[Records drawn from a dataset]
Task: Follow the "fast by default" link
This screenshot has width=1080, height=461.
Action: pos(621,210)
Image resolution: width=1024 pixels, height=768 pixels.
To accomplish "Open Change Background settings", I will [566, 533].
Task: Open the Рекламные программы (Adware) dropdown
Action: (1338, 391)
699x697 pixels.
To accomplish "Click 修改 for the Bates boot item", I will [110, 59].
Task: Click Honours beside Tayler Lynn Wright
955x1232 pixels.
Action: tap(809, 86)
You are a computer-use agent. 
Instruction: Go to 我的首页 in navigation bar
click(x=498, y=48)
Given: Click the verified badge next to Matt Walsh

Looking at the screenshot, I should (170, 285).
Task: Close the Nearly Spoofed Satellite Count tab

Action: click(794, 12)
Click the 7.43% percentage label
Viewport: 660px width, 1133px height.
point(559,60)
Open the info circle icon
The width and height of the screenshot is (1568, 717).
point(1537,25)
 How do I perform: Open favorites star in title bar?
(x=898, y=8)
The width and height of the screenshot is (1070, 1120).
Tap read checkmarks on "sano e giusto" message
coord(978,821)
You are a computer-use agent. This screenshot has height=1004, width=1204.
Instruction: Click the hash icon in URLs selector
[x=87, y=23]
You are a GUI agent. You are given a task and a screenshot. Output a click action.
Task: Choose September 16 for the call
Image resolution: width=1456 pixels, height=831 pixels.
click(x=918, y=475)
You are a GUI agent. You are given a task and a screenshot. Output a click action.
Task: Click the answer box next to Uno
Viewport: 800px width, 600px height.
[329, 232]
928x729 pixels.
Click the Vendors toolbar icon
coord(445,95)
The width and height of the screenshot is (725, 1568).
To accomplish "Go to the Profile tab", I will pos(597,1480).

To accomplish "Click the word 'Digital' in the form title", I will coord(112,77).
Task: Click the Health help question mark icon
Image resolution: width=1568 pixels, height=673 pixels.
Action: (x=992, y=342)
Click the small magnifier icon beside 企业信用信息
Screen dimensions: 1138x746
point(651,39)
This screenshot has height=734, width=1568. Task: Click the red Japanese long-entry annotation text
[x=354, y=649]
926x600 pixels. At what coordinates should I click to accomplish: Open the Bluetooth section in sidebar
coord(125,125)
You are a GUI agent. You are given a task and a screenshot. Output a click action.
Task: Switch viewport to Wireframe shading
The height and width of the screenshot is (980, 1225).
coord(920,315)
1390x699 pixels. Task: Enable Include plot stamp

WHAT YOU WILL DO
Print out the records exactly as they were entered.

YOUR SOLUTION
Task: Follow the "fast by default" link
This screenshot has width=1080, height=461.
Action: pos(621,210)
Image resolution: width=1024 pixels, height=768 pixels.
To accomplish "Open Change Background settings", I will [566, 533].
Task: Open the Рекламные программы (Adware) dropdown
Action: (1338, 391)
699x697 pixels.
To accomplish "Click 修改 for the Bates boot item", I will [110, 59].
Task: Click Honours beside Tayler Lynn Wright
955x1232 pixels.
Action: tap(809, 86)
You are a computer-use agent. 
Instruction: Go to 我的首页 in navigation bar
click(x=498, y=48)
Given: Click the verified badge next to Matt Walsh

Looking at the screenshot, I should (170, 285).
Task: Close the Nearly Spoofed Satellite Count tab

Action: click(794, 12)
Click the 7.43% percentage label
Viewport: 660px width, 1133px height.
point(559,60)
Open the info circle icon
The width and height of the screenshot is (1568, 717).
point(1537,25)
 How do I perform: Open favorites star in title bar?
(x=898, y=8)
The width and height of the screenshot is (1070, 1120).
Tap read checkmarks on "sano e giusto" message
coord(978,821)
You are a computer-use agent. This screenshot has height=1004, width=1204.
Instruction: Click the hash icon in URLs selector
[x=87, y=23]
You are a GUI agent. You are given a task and a screenshot. Output a click action.
Task: Choose September 16 for the call
Image resolution: width=1456 pixels, height=831 pixels.
click(x=918, y=475)
You are a GUI agent. You are given a task and a screenshot. Output a click action.
Task: Click the answer box next to Uno
Viewport: 800px width, 600px height.
[329, 232]
928x729 pixels.
Click the Vendors toolbar icon
coord(445,95)
The width and height of the screenshot is (725, 1568).
To accomplish "Go to the Profile tab", I will pos(597,1480).

To accomplish "Click the word 'Digital' in the form title", I will coord(112,77).
Task: Click the Health help question mark icon
Image resolution: width=1568 pixels, height=673 pixels.
Action: (x=992, y=342)
Click the small magnifier icon beside 企业信用信息
Screen dimensions: 1138x746
point(651,39)
This screenshot has height=734, width=1568. Task: Click the red Japanese long-entry annotation text
[x=354, y=649]
926x600 pixels. At what coordinates should I click to accomplish: Open the Bluetooth section in sidebar
coord(125,125)
You are a GUI agent. You are given a task and a screenshot. Output a click action.
Task: Switch viewport to Wireframe shading
The height and width of the screenshot is (980, 1225).
coord(920,315)
1390x699 pixels. Task: Enable Include plot stamp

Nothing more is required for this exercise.